• _Task requirements_
The expected output is each line from the one containing "Given: Select section" to the last line of the data below, set down exactly, minus the pictures.

• _Working data_
++++++++

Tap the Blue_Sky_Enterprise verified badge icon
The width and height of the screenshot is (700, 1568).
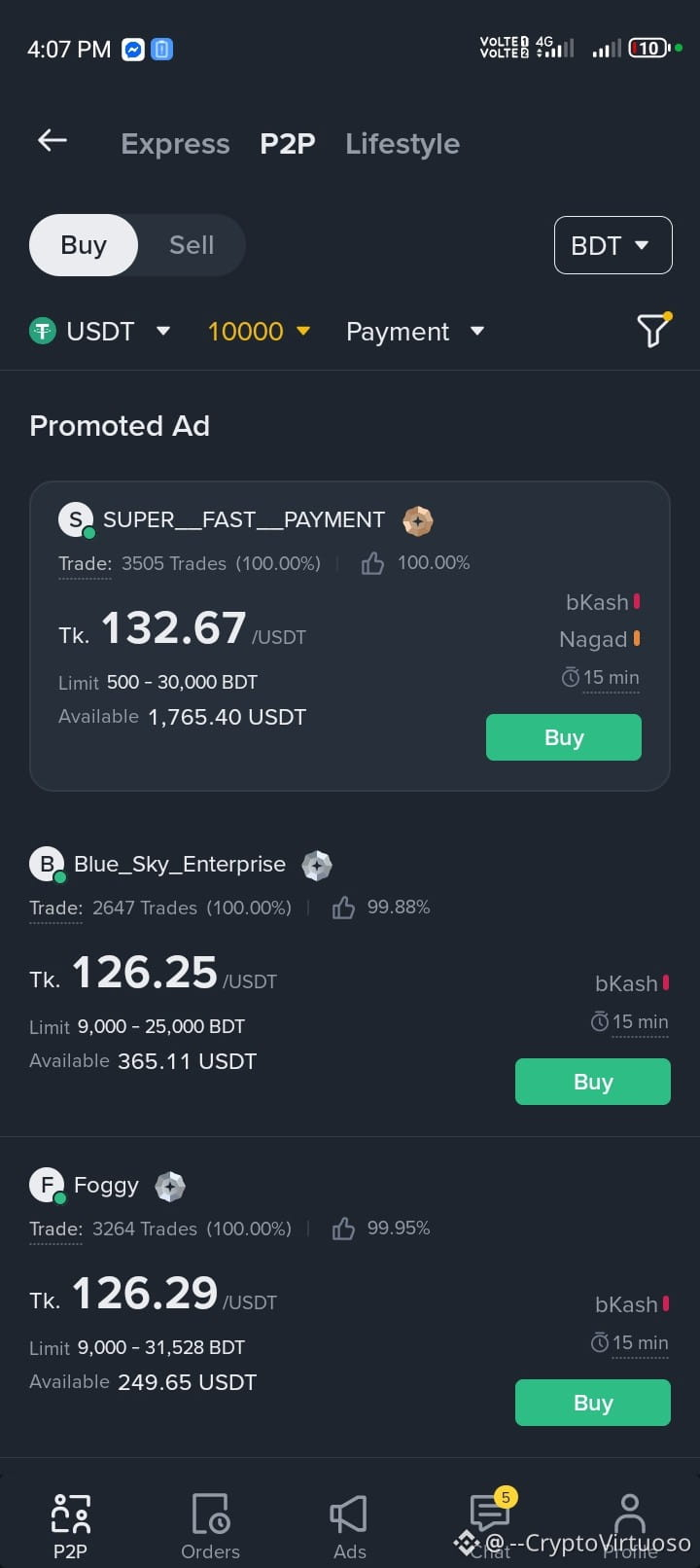pos(317,865)
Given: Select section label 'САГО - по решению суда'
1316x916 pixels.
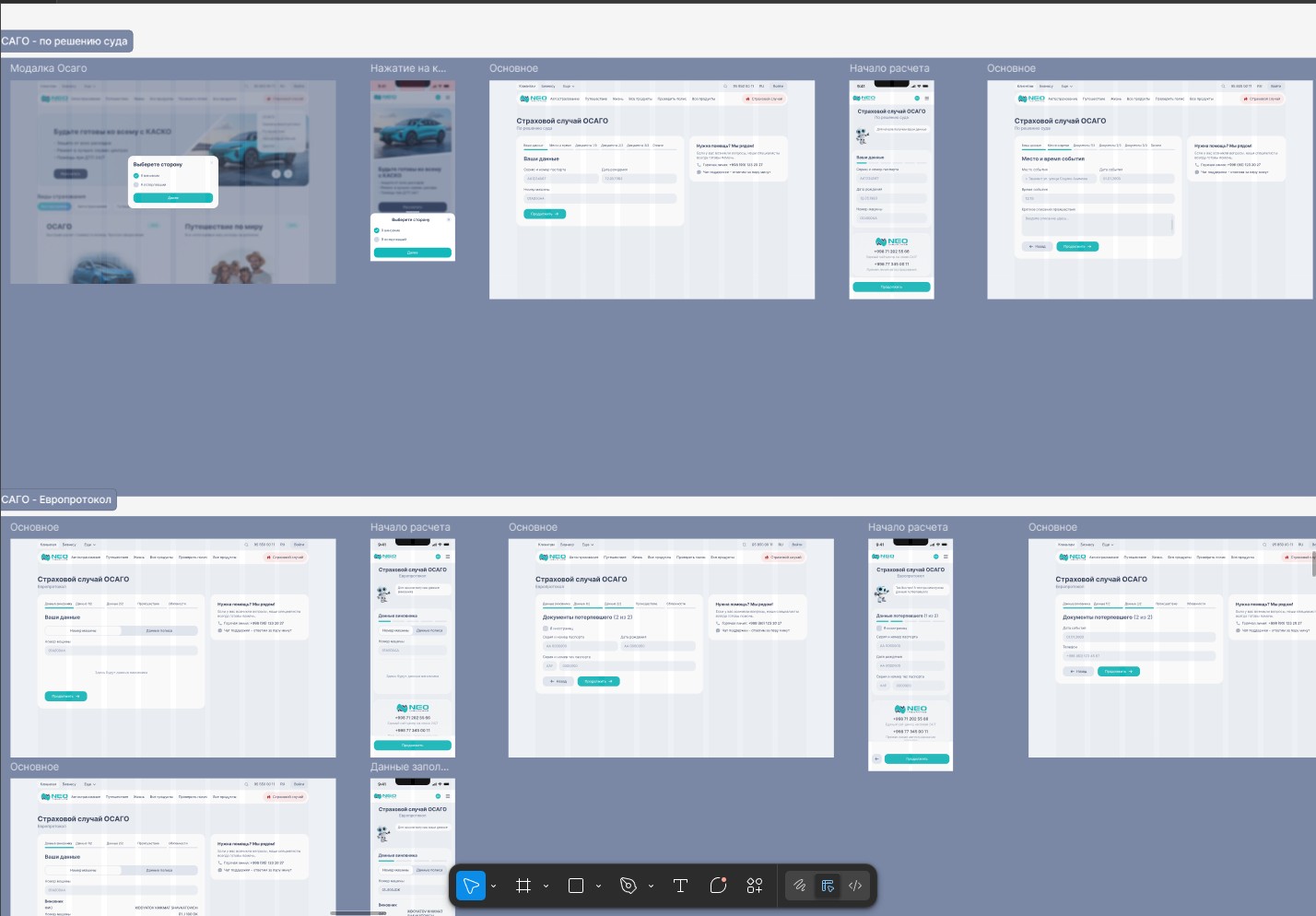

++++++++

• _Answer to the exercise_
Given: Select section label 'САГО - по решению суда'
1316x916 pixels.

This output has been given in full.